What is being asked> Please render the entries from the line containing "Image resolution: width=1200" through the line containing "pos(578,44)", both included, as a two-column CSV with columns input and output and one row per entry. Put each entry's text and its answer in a single quoted field apiece, with line breaks replaced by spaces.

(Data on locating visible targets)

— Begin —

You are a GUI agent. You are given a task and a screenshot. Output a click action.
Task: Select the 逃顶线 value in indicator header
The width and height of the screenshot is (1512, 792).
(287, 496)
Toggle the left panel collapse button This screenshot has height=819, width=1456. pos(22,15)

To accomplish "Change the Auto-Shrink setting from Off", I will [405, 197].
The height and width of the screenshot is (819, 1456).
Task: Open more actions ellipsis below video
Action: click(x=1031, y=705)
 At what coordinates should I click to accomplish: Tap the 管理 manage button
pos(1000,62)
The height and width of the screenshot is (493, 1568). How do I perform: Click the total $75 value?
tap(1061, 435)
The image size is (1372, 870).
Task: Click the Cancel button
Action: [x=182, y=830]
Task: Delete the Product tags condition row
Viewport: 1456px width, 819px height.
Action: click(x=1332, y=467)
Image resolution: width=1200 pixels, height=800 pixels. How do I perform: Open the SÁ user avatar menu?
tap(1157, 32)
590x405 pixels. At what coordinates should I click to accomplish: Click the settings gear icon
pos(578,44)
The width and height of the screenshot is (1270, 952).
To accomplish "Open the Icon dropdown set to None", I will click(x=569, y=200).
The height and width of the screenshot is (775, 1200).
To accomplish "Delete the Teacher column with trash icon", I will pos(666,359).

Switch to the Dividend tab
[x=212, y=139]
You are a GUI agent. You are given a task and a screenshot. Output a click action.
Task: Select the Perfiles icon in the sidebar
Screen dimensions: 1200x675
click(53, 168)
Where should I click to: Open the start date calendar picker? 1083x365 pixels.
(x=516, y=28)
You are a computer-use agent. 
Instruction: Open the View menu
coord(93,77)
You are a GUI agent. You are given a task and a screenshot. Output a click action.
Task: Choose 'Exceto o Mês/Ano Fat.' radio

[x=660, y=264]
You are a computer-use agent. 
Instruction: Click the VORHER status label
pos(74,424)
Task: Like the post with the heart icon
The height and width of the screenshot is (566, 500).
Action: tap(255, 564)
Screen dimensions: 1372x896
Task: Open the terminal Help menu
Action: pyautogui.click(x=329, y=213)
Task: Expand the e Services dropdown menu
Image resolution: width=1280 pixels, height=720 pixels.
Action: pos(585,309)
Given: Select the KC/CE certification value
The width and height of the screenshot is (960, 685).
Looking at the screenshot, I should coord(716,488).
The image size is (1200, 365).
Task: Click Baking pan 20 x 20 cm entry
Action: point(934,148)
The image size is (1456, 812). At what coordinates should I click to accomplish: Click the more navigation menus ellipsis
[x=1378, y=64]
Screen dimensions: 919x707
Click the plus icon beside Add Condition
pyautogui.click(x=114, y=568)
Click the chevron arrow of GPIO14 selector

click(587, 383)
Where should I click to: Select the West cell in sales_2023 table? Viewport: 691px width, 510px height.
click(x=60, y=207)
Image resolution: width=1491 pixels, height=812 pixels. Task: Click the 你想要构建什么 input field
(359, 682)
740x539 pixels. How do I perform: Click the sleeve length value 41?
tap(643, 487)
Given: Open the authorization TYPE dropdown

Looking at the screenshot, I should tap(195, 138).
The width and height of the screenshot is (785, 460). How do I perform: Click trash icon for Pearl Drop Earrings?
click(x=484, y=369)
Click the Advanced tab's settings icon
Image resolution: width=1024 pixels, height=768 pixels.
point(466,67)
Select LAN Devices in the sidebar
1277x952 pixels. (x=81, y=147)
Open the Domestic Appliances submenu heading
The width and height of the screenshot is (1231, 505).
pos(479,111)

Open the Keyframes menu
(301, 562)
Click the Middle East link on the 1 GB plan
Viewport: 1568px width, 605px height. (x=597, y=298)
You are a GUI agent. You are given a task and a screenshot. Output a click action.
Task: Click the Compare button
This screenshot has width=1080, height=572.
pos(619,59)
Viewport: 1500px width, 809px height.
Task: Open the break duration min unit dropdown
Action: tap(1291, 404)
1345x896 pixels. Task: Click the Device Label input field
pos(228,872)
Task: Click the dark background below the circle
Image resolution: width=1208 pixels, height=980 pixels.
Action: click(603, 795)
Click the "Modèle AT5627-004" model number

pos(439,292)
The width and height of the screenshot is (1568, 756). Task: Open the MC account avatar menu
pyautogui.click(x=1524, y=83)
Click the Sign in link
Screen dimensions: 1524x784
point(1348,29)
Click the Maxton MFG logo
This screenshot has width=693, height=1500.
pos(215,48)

— End —

Answer below>
input,output
"Image resolution: width=1200 pixels, height=800 pixels. How do I perform: Open the SÁ user avatar menu?","tap(1157, 32)"
"590x405 pixels. At what coordinates should I click to accomplish: Click the settings gear icon","pos(578,44)"